N-Gram: Building the Language Model

Building the Language Model

Imports

# python
from collections import defaultdict
from functools import partial

import random

# pypi
from tabulate import tabulate

import numpy
import pandas

Set Up

TABLE = partial(tabulate, tablefmt="orgtbl", headers="keys")

Middle

The Count Matrix

To calculate the n-gram probability, you will need to count frequencies of n-grams and n-gram prefixes in the training dataset. In some of the code assignment exercises, you will store the n-gram frequencies in a dictionary.

In other parts of the assignment, you will build a count matrix that keeps counts of (n-1)-gram prefix followed by all possible last words in the vocabulary.

The following code shows how to check, retrieve and update counts of n-grams in the word count dictionary.

n_gram_counts = {
    ('i', 'am', 'happy'): 2,
    ('am', 'happy', 'because'): 1}

# get count for an n-gram tuple
print(f"count of n-gram {('i', 'am', 'happy')}: {n_gram_counts[('i', 'am', 'happy')]}")
count of n-gram ('i', 'am', 'happy'): 2
# check if n-gram is present in the dictionary
n_gram = ('i', 'am', 'learning')
status = "found" if n_gram in n_gram_counts else "missing"

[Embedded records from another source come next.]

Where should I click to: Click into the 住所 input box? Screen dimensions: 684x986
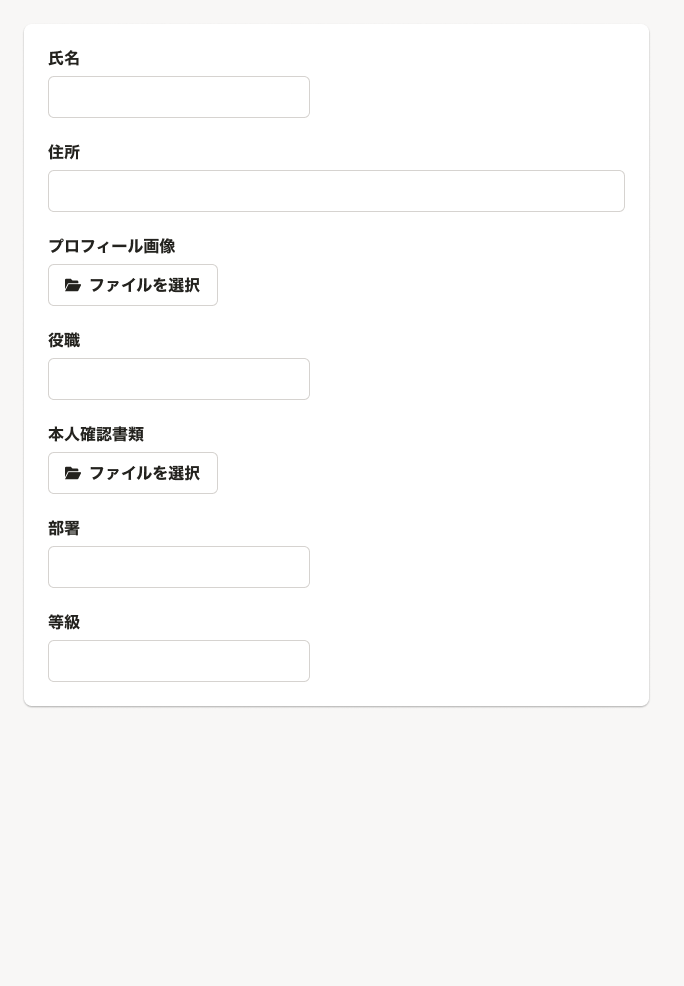336,191
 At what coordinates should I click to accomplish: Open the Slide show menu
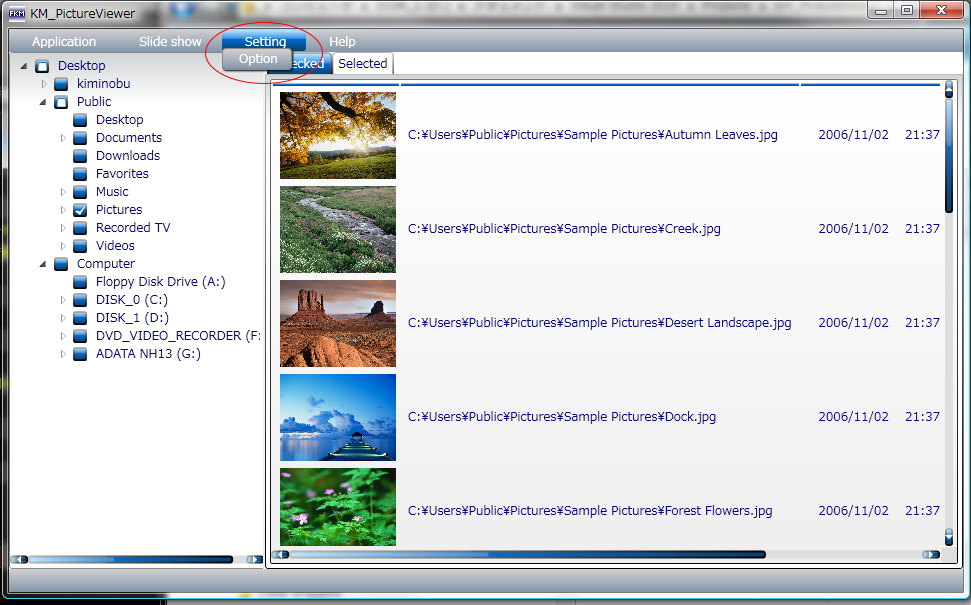click(170, 42)
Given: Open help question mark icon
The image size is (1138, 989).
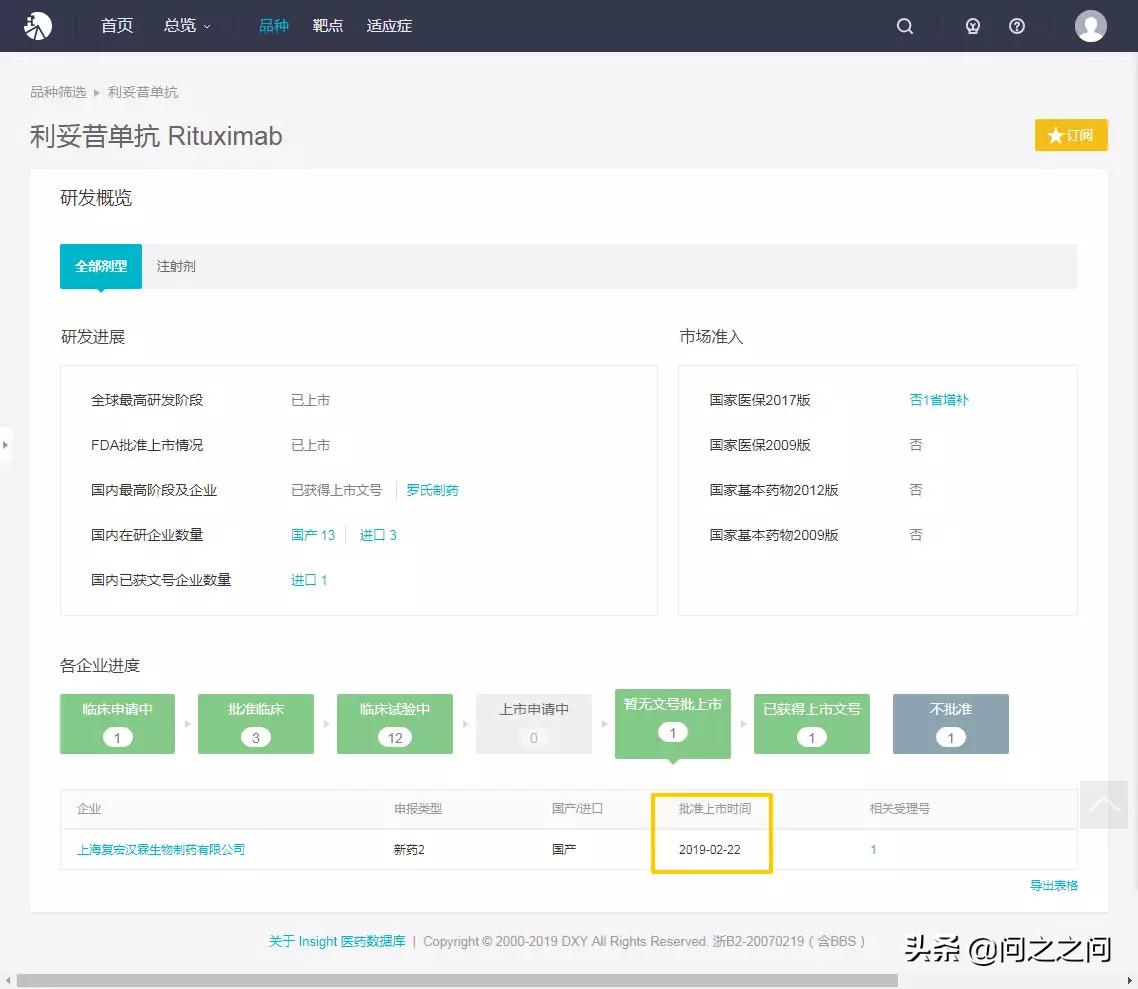Looking at the screenshot, I should 1017,27.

print(f"n-gram {n_gram} {status}")
n-gram ('i', 'am', 'learning') missing
# update the count in the word count dictionary
n_gram_counts[n_gram] = 1
status = "found" if ('i', 'am', 'learning') in n_gram_counts else "missing"
print(f"n-gram {n_gram} {status}")
n-gram ('i', 'am', 'learning') found

The next code snippet shows how to merge two tuples in Python. That will be handy when creating the n-gram from the prefix and the last word.

concatenate tuple for prefix and tuple with the last word to create the n_gram

prefix = ('i', 'am', 'happy')
word = 'because'

# note here the syntax for creating a tuple for a single word
n_gram = prefix + (word,)
print(n_gram)
('i', 'am', 'happy', 'because')

Single-Pass Trigram Count Matrix

In the lecture, you've seen that the count matrix could be made in a single pass through the corpus. Here is one approach to do that.

def single_pass_trigram_count_matrix(corpus: list) -> tuple:
    """
    Creates the trigram count matrix from the input corpus in a single pass through the corpus.

    Args:
       corpus: Pre-processed and tokenized corpus. 

    Returns:
       bigrams: list of all bigram prefixes, row index
       vocabulary: list of all found words, the column index
       count_matrix: pandas dataframe with bigram prefixes as rows, 
                     vocabulary words as columns 
                     and the counts of the bigram/word combinations (i.e. trigrams) as values
    """
    bigrams = []
    vocabulary = []
    count_matrix_dict = defaultdict(dict)

    # go through the corpus once with a sliding window
    for i in range(len(corpus) - 3 + 1):
        # the sliding window starts at position i and contains 3 words
        trigram = tuple(corpus[i : i + 3])

        bigram = trigram[0 : -1]
        if not bigram in bigrams:
            bigrams.append(bigram)        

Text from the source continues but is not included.